== What you need to do ==
Apart from the pictures, every line below is to be set down exactly.

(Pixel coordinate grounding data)

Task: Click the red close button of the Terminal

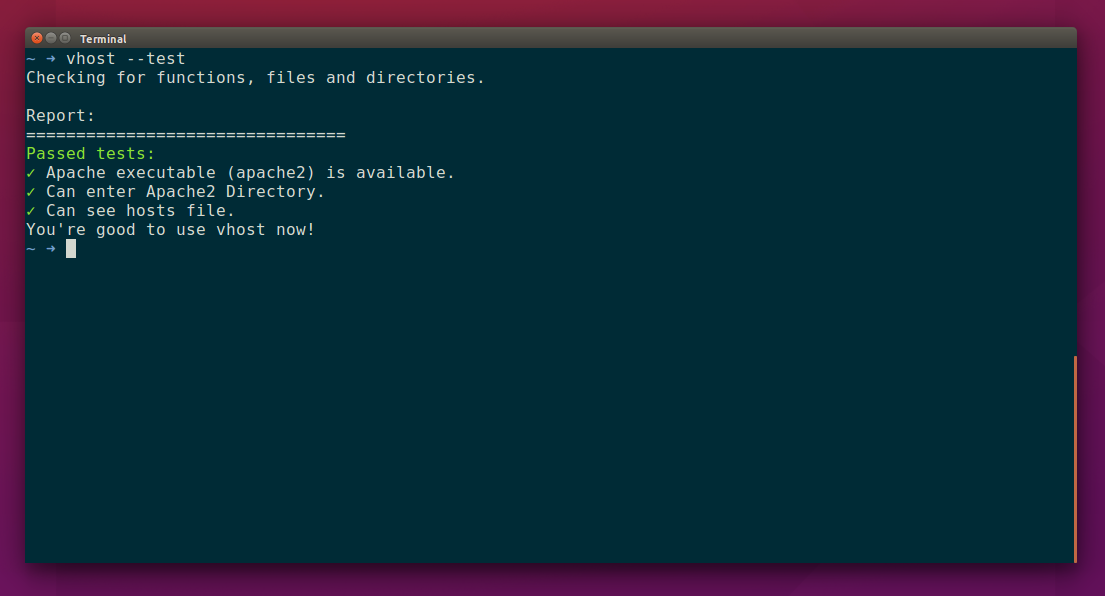Action: point(36,38)
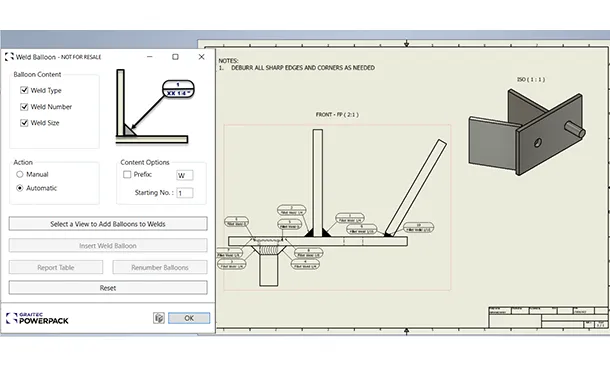Viewport: 610px width, 370px height.
Task: Select weld balloon 2 left of upright plate
Action: coord(291,210)
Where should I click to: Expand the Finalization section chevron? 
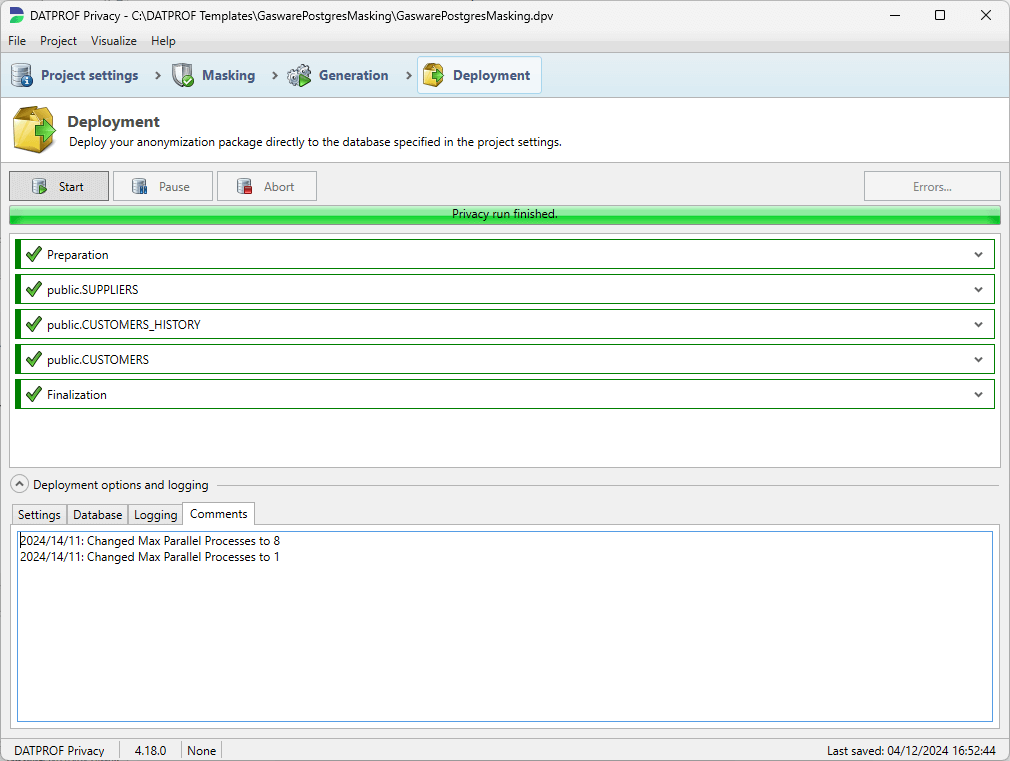[x=978, y=394]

== Output ==
Task: Click the red close button of the Terminal

Action: point(36,38)
Viewport: 610px width, 370px height.
Task: Select weld balloon 2 left of upright plate
Action: coord(291,210)
Where should I click to: Expand the Finalization section chevron? 
[x=978, y=394]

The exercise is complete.